_Information provided_:
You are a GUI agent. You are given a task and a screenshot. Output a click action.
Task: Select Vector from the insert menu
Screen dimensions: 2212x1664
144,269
* * *
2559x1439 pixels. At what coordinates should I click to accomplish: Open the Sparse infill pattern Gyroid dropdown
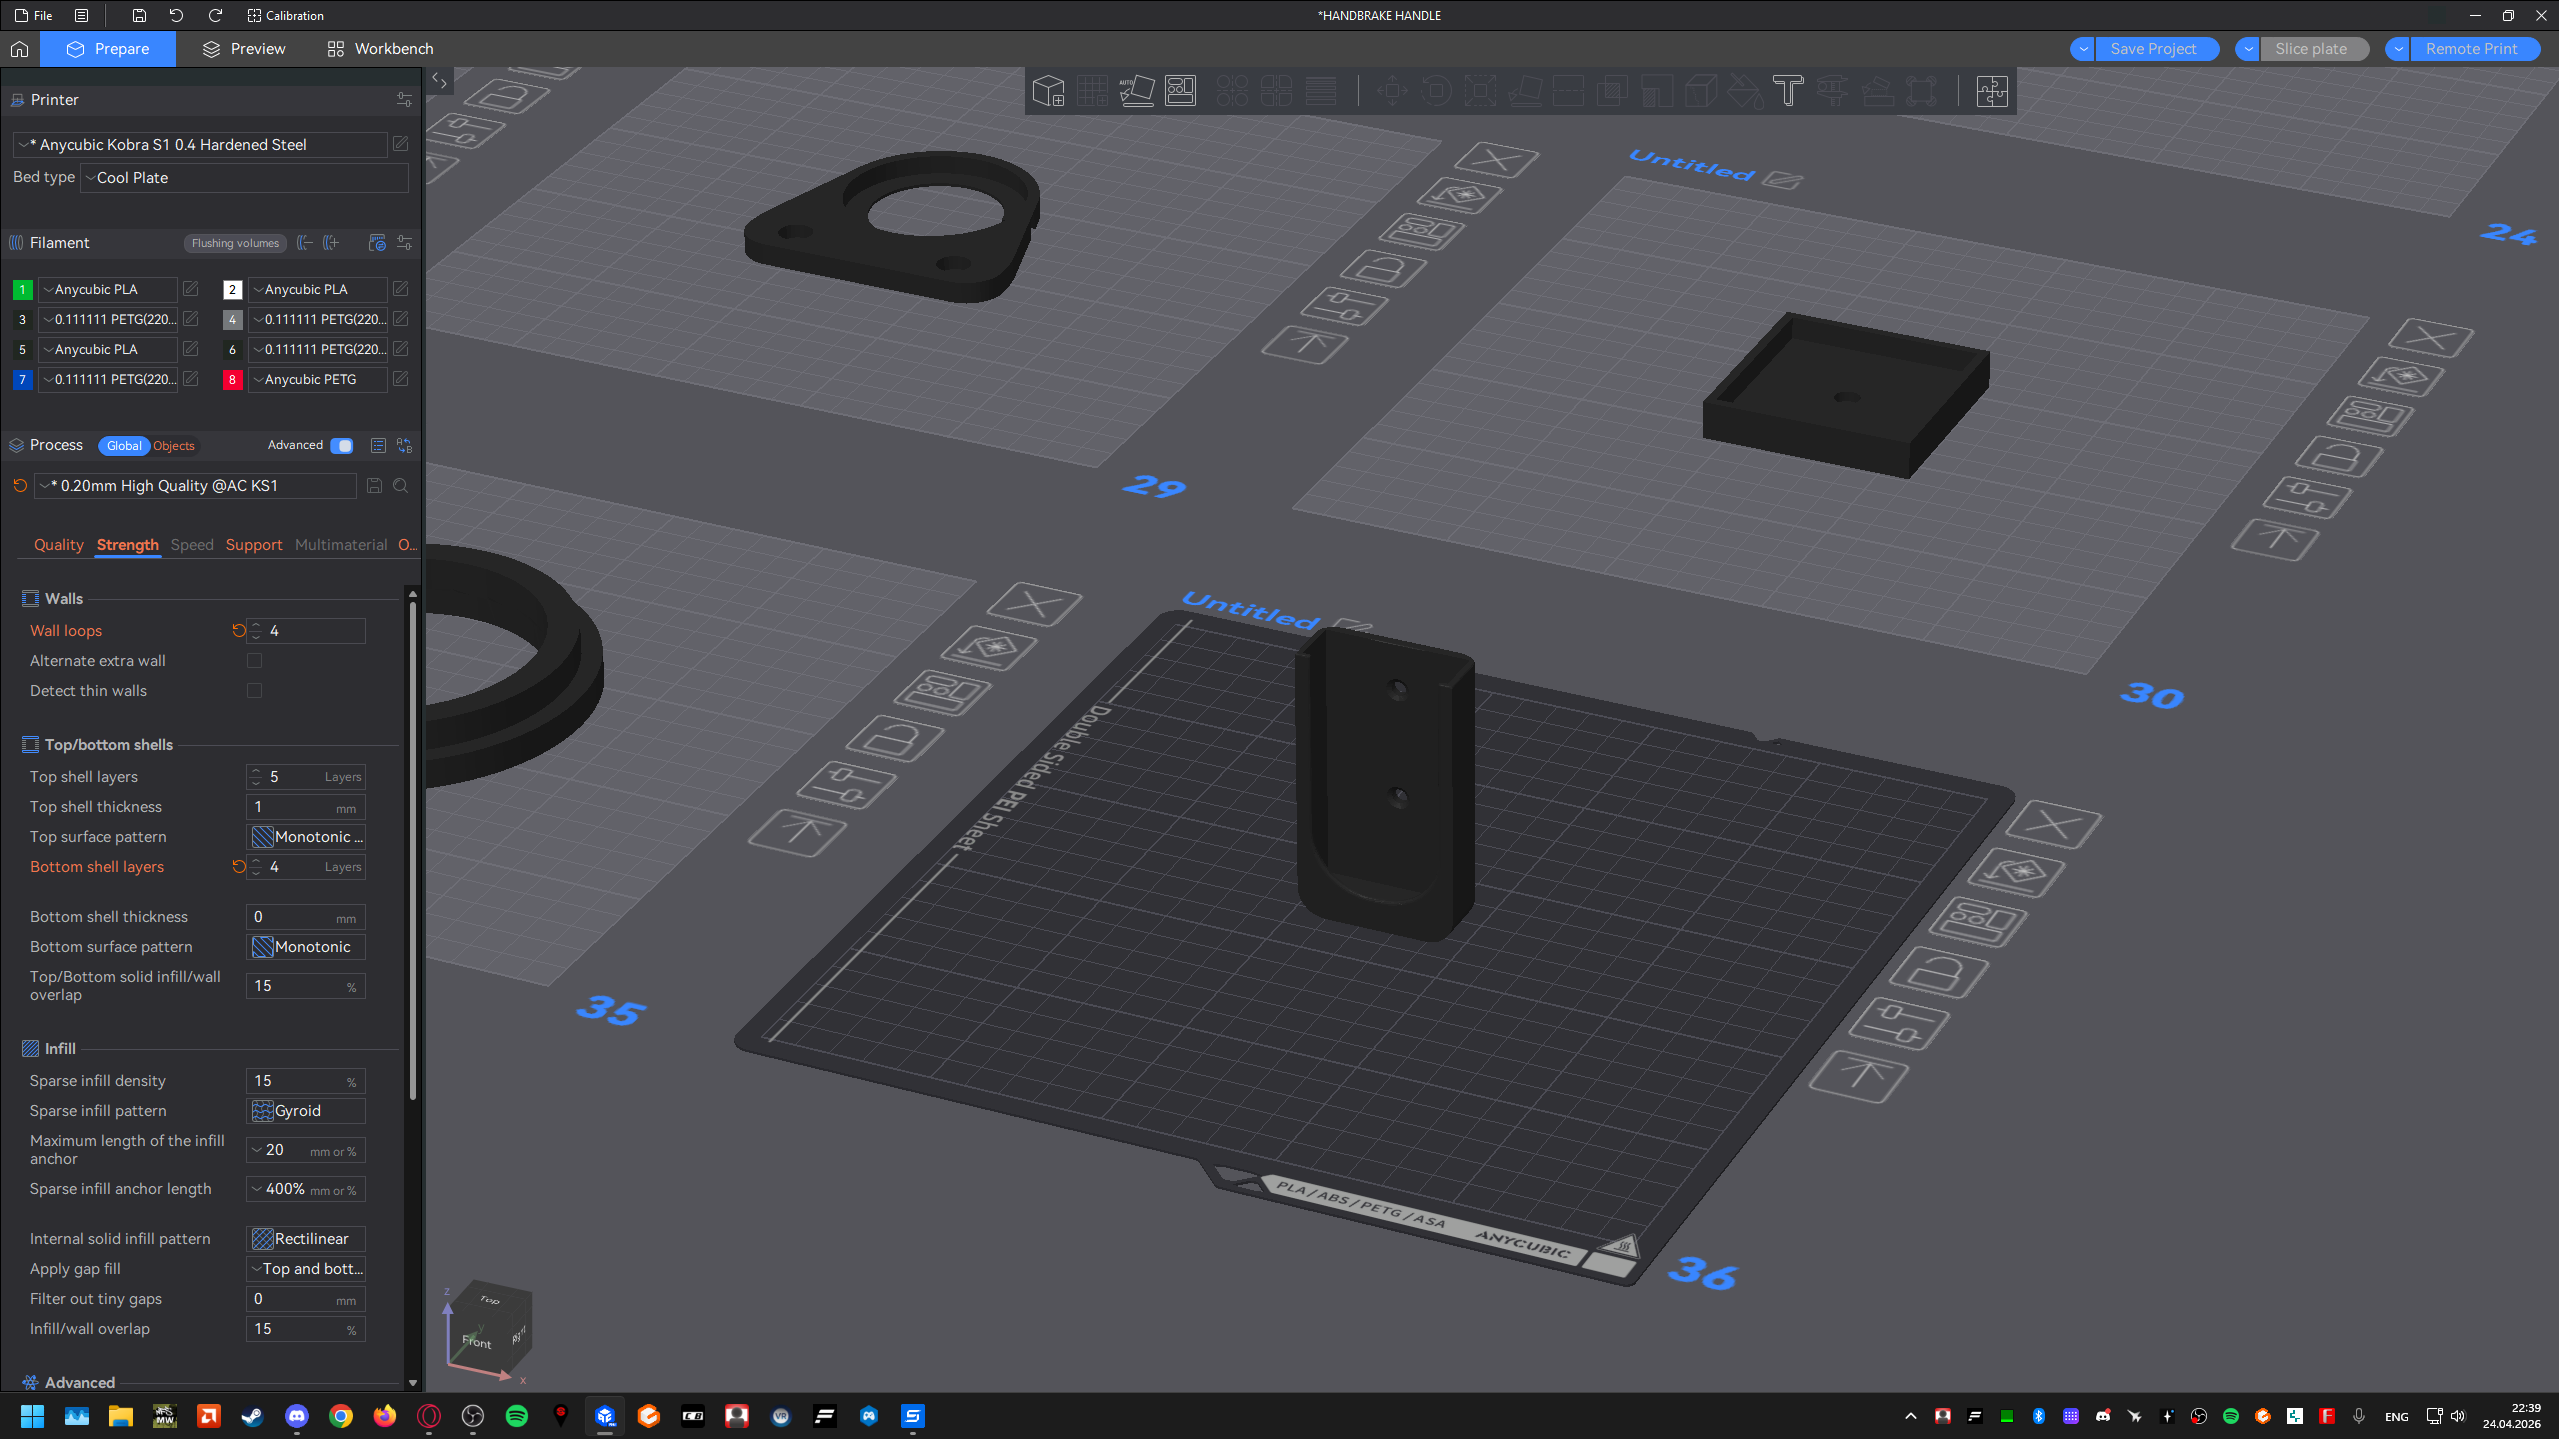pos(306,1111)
==
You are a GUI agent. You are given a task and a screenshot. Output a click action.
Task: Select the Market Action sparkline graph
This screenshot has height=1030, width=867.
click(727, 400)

_Description of the task_: Collect each line above that contains the string "click", treating uppercase and lowercase letters as distinct.

_The output_:
You are a GUI agent. You are given a task and a screenshot. Output a click action.
2559x1439 pixels. At what coordinates should I click to accomplish: Open the Sparse infill pattern Gyroid dropdown
You are a GUI agent. You are given a task and a screenshot. Output a click action.
click(727, 400)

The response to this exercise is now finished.